[Items for finding displayed items]
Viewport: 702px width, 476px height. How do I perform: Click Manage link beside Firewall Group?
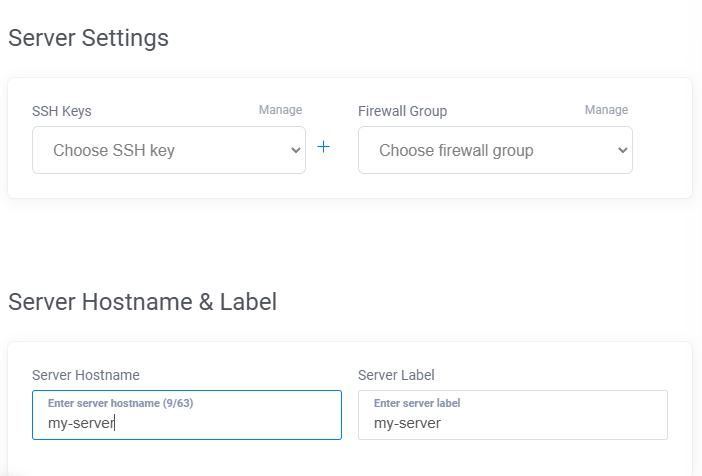tap(606, 110)
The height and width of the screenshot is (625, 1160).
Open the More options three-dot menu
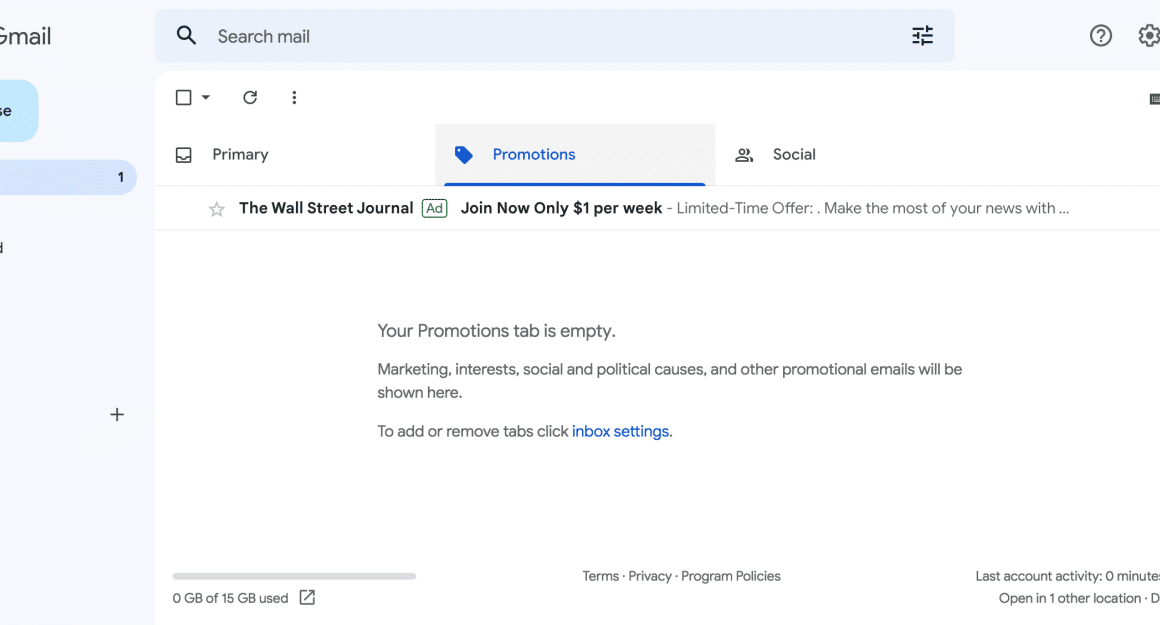pos(294,97)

» What is being asked
Please render everything from the line containing "The height and" down to the end of the items as a two-column CSV headed item_text and location, one row per item, with each field quoted and line breaks replaced by spaces. Leave the pictures out.

» Solution to the exercise
item_text,location
"The height and width of the screenshot is (625, 1160). Open the More options three-dot menu","pos(294,97)"